We're talking threat actors. Tweets to follow.
Compares threats to the torpedo in Red October. Even if you miss the target, it's still in the water.
We often underestimate how much damage a 15 year old kid in the basement can do.
Lisa says actors have become more sophisticated, dangerous in their use of tools. Sense is the nation states have set themselves apart from transnational groups. Not just espionage but geopolitical escalation.
Seeing a commercial industry of private malware.
Commercial products (like gmail) are way more secure now than pre-Snowden.
But the hospital down the street hasn't gotten more sophisticated.
Monaco: Critical is important but also diffuse. Need a multi-stakeholder, multinational effort.
Prince: Sign up for @cloudflare. flip, but private companies can help. How do we build moats around every system and every device, not just one moat.

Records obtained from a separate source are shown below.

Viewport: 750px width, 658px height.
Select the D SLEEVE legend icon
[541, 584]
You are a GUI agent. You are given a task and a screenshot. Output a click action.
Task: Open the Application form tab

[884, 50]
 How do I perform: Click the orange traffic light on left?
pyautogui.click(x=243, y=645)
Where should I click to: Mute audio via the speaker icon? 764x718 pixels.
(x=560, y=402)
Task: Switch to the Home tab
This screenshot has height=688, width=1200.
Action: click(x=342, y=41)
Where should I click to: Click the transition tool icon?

Should always respond, and impose costs, they don't have to be cyber costs. Could be financial, criminal.
Prince: Strategic threat from governments' temptation to impose regulation of tech industry. Data Localization, encryption backdoors for example.
A: Difference between platforms which are a modern newspaper with editorial standards vs. infrastructure level of the internet.
Who decides? In European legislation, they carve out infrastructure companies.
Monaco: difference between civilian agencies vs. .mil. worse than yellow in civilians. Problem of legacy systems.
Prince: Internet is a trust based system. You want to see the scariest attacks, look at crypto currencies.
Monaco: Asked for $300M in a revolving fund to replace legacy systems. Asked agencies to asked for their high value assets - datasets that would be dangerous in hands of an enemy.